- [Exercise objective] With pictures left out, set down exactly the lines from the line containing "Instruction: Toggle Force" through the last line of the data.

- [Data extract]
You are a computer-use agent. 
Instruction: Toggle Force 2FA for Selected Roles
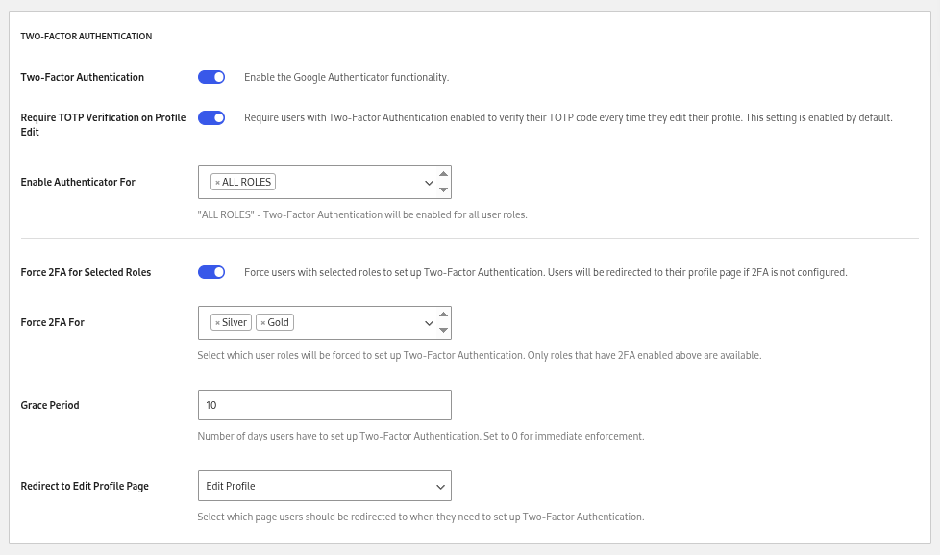click(x=211, y=272)
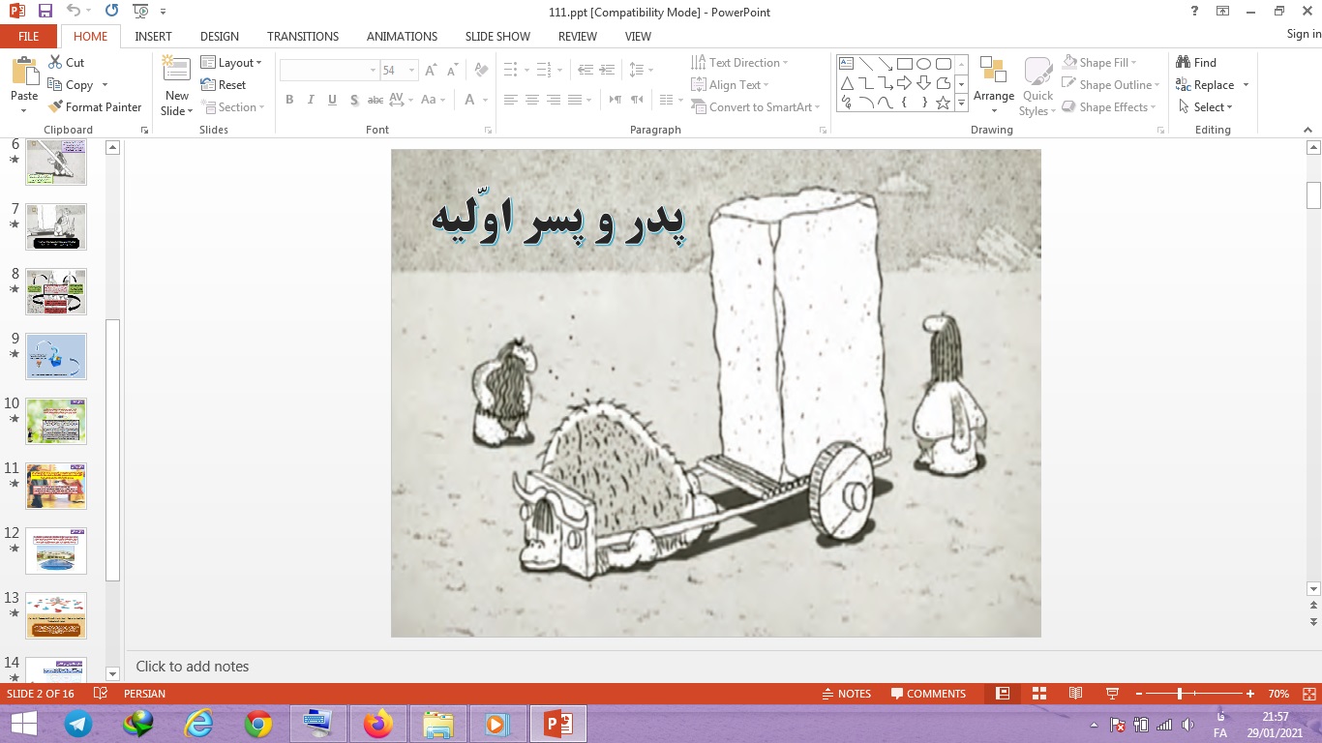Expand the Select dropdown in Editing
Viewport: 1322px width, 743px height.
1206,107
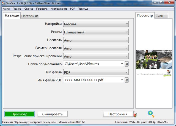Open the Разрешение при сканировании dropdown

click(x=96, y=56)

- [Reply to the task]
Instruction: Toggle Force 2FA for Selected Roles
click(x=211, y=272)
Expand the Select dropdown in Editing
Viewport: 1322px width, 743px height.
1206,107
Open the Разрешение при сканировании dropdown

click(x=96, y=56)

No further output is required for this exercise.